**WHAT THE EXERCISE ASKS**
As the lines appear below, please set them down exactly, starting at the first and finishing with the one containing "Click the Churn".

--------------------

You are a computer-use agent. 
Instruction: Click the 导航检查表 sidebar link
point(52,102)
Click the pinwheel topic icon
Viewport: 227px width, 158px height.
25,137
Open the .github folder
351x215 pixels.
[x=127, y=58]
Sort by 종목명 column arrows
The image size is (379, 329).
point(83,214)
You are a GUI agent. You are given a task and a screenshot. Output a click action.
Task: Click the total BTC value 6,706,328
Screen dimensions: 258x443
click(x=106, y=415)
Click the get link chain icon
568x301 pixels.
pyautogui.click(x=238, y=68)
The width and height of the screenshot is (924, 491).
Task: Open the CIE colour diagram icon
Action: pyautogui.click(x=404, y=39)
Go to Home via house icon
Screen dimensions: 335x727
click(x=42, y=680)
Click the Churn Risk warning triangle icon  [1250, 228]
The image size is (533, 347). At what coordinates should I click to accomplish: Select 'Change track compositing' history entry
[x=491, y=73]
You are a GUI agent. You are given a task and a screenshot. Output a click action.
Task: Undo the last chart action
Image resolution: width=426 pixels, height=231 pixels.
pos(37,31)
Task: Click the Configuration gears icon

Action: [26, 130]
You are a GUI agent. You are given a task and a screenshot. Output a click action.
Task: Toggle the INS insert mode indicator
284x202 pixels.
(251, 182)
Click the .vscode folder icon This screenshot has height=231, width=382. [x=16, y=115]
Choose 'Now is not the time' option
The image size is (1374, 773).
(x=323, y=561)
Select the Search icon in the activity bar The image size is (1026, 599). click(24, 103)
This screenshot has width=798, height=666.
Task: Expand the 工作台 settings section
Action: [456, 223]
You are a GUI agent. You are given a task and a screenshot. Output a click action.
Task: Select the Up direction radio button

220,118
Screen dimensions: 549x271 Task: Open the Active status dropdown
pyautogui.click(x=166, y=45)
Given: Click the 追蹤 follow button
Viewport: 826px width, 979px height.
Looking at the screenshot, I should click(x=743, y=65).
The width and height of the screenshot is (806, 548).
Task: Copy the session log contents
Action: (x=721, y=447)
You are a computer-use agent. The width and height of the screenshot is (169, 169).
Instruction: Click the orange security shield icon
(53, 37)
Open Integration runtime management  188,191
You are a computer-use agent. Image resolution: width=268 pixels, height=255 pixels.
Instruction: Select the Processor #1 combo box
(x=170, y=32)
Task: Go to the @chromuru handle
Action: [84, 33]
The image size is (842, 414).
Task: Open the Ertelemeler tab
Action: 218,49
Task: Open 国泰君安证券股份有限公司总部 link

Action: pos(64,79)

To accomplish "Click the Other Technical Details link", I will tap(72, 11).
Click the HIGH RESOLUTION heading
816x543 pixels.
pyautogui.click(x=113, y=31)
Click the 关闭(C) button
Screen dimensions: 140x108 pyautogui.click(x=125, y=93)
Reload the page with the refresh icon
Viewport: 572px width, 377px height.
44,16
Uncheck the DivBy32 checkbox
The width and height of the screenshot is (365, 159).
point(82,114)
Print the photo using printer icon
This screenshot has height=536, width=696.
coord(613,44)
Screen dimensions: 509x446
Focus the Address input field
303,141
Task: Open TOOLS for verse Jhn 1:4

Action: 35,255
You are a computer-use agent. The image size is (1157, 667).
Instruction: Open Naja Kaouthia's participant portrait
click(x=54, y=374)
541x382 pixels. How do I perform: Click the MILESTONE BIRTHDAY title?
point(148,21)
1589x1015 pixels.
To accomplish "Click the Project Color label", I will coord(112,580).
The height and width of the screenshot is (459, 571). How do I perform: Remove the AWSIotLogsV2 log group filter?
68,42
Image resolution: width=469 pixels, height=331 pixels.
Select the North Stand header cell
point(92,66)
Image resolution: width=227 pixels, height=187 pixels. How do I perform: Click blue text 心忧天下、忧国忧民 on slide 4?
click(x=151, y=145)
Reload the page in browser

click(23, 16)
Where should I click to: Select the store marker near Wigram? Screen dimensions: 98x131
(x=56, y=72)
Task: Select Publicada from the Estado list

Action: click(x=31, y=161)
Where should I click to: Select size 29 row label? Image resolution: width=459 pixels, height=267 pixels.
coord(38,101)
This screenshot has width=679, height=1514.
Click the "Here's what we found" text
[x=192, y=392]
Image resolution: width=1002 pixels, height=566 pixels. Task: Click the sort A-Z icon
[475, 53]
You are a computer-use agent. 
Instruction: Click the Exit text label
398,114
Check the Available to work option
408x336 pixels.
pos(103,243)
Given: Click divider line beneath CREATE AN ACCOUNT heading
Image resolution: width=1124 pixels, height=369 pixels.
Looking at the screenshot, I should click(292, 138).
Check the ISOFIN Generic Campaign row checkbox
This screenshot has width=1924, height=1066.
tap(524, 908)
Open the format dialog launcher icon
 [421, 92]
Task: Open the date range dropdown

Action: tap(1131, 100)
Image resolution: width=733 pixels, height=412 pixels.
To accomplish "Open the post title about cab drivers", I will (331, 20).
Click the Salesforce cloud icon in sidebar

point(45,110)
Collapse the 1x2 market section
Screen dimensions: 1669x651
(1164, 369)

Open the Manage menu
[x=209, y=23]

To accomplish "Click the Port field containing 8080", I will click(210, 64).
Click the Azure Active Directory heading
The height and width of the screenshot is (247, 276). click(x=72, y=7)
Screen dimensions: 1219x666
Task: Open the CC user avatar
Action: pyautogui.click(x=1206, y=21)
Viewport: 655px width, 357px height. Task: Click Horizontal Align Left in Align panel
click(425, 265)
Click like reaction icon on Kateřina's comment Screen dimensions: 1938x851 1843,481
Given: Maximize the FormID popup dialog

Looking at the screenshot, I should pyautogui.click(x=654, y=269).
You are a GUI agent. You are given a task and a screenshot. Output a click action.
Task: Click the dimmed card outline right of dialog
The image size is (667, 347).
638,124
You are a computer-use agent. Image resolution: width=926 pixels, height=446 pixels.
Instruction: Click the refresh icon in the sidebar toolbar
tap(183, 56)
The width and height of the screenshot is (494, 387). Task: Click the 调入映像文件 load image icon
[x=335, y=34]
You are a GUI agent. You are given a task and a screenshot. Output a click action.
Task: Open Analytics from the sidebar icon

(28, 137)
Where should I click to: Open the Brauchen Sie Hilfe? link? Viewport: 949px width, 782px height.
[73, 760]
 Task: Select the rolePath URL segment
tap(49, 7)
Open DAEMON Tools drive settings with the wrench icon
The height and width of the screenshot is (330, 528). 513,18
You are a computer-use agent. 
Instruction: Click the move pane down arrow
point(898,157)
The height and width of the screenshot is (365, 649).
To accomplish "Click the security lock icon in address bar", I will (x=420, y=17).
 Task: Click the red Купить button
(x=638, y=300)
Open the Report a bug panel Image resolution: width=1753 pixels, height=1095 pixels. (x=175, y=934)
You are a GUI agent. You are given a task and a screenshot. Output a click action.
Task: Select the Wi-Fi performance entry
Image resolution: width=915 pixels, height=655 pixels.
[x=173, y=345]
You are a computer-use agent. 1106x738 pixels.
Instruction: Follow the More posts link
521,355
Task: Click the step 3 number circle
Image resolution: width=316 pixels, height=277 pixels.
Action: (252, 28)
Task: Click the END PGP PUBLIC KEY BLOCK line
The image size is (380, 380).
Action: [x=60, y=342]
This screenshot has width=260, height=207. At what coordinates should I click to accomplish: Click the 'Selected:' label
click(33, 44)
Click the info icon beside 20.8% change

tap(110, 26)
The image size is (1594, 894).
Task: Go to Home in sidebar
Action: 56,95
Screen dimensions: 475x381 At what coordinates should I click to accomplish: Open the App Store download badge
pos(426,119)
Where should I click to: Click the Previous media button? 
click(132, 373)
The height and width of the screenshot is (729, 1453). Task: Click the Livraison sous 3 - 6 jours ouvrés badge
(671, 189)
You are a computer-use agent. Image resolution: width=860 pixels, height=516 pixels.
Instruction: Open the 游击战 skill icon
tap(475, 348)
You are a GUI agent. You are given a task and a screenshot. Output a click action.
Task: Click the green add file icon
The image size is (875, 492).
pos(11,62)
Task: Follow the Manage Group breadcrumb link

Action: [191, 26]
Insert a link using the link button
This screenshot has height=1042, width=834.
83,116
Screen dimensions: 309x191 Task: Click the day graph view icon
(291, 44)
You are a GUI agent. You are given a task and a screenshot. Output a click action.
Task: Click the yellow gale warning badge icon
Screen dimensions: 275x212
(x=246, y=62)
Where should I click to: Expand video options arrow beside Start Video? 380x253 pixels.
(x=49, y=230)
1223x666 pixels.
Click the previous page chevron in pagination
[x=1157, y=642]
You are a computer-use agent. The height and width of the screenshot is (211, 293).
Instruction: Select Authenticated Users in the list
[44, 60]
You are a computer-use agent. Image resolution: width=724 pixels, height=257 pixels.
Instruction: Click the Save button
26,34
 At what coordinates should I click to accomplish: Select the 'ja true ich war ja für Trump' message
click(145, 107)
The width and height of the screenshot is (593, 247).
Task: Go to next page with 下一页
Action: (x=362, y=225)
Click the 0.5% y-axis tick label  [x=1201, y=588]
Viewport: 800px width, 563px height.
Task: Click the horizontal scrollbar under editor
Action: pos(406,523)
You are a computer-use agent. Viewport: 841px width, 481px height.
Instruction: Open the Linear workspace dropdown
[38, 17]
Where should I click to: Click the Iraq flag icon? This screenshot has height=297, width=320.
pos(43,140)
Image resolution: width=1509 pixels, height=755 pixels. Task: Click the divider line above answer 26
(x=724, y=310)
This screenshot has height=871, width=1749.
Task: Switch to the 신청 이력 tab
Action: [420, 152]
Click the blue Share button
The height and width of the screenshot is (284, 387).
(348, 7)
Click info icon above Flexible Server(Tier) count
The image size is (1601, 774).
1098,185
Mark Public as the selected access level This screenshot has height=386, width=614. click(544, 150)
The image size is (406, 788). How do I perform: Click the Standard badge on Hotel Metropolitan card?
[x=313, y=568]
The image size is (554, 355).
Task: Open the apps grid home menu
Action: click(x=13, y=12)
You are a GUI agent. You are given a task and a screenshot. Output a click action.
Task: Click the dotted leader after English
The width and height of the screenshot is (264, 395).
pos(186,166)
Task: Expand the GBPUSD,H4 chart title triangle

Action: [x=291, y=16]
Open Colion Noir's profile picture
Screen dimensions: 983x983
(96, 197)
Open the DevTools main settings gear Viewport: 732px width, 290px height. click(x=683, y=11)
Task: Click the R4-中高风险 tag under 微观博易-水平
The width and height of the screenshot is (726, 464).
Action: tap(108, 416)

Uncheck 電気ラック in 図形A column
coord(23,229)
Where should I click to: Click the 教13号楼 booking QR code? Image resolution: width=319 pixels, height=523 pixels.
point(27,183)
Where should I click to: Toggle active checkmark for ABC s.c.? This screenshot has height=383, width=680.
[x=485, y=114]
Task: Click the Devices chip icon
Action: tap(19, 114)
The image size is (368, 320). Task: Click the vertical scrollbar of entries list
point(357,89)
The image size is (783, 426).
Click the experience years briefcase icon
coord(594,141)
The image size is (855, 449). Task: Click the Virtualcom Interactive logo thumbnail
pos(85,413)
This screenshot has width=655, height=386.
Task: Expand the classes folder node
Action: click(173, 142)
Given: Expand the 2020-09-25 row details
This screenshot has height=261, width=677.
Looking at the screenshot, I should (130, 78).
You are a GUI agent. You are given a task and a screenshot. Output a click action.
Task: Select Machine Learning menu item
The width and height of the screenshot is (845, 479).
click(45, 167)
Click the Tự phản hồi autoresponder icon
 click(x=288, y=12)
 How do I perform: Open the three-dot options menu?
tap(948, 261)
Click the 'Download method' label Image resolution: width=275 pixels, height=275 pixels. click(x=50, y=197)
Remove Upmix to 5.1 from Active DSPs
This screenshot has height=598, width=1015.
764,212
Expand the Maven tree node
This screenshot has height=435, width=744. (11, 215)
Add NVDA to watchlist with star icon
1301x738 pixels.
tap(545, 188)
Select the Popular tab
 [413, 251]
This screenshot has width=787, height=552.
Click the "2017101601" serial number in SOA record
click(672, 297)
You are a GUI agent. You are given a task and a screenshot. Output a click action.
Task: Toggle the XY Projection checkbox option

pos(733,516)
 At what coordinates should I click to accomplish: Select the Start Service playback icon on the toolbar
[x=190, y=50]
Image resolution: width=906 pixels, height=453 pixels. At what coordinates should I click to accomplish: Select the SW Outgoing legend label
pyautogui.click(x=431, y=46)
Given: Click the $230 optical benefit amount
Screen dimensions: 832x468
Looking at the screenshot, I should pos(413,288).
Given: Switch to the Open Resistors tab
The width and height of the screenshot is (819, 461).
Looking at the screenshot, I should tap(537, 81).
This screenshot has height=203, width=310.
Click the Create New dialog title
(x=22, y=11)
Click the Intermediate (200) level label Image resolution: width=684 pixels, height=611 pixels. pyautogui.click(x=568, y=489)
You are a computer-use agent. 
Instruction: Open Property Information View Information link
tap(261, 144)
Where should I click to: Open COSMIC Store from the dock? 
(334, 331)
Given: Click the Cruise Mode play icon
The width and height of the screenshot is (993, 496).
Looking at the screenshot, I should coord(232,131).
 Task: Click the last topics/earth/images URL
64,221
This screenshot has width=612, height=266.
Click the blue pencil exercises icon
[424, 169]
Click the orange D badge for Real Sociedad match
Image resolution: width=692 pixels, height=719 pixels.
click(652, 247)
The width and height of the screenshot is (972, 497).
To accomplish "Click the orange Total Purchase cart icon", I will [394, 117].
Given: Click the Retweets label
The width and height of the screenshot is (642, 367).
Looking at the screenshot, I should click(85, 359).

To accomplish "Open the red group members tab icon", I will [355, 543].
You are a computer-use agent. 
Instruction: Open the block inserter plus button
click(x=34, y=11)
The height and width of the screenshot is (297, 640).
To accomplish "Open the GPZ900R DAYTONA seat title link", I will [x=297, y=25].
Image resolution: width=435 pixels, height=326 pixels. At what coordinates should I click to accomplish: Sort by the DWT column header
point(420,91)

--------------------

**YOUR SOLUTION**
You are a computer-use agent. 
Instruction: Click the 导航检查表 sidebar link
point(52,102)
Click the pinwheel topic icon
Viewport: 227px width, 158px height.
25,137
Open the .github folder
351x215 pixels.
[x=127, y=58]
Sort by 종목명 column arrows
The image size is (379, 329).
point(83,214)
You are a GUI agent. You are given a task and a screenshot. Output a click action.
Task: Click the total BTC value 6,706,328
Screen dimensions: 258x443
click(x=106, y=415)
Click the get link chain icon
568x301 pixels.
pyautogui.click(x=238, y=68)
The width and height of the screenshot is (924, 491).
Task: Open the CIE colour diagram icon
Action: pyautogui.click(x=404, y=39)
Go to Home via house icon
Screen dimensions: 335x727
click(x=42, y=680)
Click the Churn Risk warning triangle icon  [1250, 228]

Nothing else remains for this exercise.